Despite the decline last year, Arndt said he and colleagues are "very confident" that the planet is indeed warming, and that more extremes of heat and rain are ahead.

"We expect to see more big heat or stronger more frequent and perhaps longer lasting heat waves as the world gets warmer, and we do indeed see that over the long term," he told reporters.

"We expect to see more big rain, in the form of both the biggest rains getting bigger and a typical place in the US depending more on large events to make up more of their annual water budget," he added.

"And we would expect to see fewer big cold events, and we also see that in the data."

The costliest weather disasters last year comprised five severe weather and tornado events, a major flood event, and the western drought and heat wave, said the report.

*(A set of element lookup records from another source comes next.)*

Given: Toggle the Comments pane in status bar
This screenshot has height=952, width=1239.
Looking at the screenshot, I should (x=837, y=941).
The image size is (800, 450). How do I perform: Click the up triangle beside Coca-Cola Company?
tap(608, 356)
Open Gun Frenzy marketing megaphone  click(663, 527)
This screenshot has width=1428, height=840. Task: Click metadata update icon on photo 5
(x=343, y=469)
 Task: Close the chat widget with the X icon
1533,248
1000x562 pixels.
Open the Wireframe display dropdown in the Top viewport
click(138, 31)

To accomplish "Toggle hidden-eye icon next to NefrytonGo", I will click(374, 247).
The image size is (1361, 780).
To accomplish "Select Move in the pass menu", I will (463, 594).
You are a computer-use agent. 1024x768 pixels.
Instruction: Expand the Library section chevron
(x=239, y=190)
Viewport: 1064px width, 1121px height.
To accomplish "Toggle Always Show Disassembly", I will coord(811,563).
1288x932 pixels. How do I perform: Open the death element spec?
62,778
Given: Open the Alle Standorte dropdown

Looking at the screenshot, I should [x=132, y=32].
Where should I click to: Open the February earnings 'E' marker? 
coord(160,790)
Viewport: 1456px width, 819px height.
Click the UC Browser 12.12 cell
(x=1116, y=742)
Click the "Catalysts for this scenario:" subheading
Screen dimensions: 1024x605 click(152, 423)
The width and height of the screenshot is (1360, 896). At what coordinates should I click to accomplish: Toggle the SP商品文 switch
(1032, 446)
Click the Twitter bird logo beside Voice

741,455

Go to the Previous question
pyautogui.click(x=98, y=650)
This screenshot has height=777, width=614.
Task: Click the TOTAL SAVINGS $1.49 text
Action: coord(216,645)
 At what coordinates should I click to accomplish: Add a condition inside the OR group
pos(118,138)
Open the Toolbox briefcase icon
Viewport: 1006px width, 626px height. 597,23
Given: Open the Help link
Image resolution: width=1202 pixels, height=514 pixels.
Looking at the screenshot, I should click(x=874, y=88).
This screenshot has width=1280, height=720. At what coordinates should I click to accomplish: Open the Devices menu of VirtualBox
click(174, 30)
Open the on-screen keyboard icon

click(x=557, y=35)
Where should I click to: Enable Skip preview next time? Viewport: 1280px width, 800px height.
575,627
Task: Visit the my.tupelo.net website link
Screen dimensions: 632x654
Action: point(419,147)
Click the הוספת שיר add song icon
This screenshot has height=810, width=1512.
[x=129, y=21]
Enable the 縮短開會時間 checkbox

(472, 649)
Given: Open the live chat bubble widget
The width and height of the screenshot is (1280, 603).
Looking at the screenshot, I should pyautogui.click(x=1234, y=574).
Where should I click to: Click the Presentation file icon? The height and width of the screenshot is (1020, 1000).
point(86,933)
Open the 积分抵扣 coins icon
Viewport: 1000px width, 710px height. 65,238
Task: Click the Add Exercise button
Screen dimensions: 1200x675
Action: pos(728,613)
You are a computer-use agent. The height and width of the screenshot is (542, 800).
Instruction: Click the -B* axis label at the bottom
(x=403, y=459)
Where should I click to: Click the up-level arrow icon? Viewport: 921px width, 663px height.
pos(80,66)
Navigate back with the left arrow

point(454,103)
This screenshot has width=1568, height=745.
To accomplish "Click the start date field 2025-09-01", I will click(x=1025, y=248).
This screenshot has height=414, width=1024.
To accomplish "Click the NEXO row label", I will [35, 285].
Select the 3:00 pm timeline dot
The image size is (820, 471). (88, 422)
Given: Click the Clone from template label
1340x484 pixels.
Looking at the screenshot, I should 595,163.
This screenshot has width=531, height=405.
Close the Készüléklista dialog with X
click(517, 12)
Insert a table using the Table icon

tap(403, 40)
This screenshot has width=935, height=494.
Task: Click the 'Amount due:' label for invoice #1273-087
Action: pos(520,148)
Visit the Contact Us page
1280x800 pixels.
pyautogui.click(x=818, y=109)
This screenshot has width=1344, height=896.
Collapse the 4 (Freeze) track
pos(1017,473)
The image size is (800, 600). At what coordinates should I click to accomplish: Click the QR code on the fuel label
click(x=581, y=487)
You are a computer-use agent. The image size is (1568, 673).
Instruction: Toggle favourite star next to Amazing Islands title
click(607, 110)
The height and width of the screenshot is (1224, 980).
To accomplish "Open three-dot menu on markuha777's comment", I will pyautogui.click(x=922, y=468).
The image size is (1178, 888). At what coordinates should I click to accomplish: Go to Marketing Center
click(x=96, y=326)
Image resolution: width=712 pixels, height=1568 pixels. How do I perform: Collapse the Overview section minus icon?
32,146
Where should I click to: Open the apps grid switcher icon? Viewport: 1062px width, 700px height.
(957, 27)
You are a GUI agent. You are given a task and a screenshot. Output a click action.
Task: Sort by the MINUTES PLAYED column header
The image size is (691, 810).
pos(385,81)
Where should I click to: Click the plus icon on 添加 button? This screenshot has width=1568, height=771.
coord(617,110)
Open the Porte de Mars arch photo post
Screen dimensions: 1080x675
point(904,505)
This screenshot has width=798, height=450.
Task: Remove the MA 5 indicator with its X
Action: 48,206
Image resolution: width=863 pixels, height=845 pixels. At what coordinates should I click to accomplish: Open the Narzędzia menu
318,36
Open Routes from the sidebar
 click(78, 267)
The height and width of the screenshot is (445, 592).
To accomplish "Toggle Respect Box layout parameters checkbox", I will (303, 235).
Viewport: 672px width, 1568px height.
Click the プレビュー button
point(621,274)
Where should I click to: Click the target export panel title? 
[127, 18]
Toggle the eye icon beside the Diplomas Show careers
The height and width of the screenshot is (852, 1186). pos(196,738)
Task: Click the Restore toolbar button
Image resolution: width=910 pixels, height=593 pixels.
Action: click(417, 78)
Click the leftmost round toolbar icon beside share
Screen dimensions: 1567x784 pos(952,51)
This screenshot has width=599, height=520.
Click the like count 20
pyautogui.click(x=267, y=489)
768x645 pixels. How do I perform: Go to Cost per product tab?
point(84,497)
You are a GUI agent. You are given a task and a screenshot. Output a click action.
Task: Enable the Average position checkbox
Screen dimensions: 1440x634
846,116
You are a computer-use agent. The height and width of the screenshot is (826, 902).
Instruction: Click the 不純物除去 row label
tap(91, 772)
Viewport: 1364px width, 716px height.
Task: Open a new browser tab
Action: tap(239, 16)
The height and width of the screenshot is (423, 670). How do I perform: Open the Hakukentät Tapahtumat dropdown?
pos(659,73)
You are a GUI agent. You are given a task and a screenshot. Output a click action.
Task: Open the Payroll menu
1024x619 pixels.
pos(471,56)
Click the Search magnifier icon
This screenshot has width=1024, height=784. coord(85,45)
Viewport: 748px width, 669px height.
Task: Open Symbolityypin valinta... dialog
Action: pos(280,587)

"Overall, these events killed 109 people and had significant economic effects on the areas impacted," it said.

However, the number of North Atlantic hurricanes during the season -- just two, Humberto and Ingrid -- was the lowest in 30 years, said the report.

"The number of hurricanes and major hurricanes was well below average. The last time only two hurricanes were observed in the North Atlantic was in 1982," NOAA said.

The tornado count for the year was below average, too, according to the annual summary.

The total of around 900 documented tornadoes for the year, marked the lowest annual count since 1989. The yearly average for tornadoes is around 1,250, the report said.

The most expensive damage of the year from tornadoes occurred in May, both in the midwest and in the northeast, followed by an Ohio-Valley tornado outbreak in November.

Other costly weather disasters included floods in Colorado and a drought accompanied by a heatwave in the western states that lasted from March to September.

Severe weather in the southeast in March and in the midwest in April were also both billion-dollar events, NOAA said.

Last year was slightly below average on a government index of the highest and lowest weather extremes, including temperature, precipitation and cyclones, the agency said.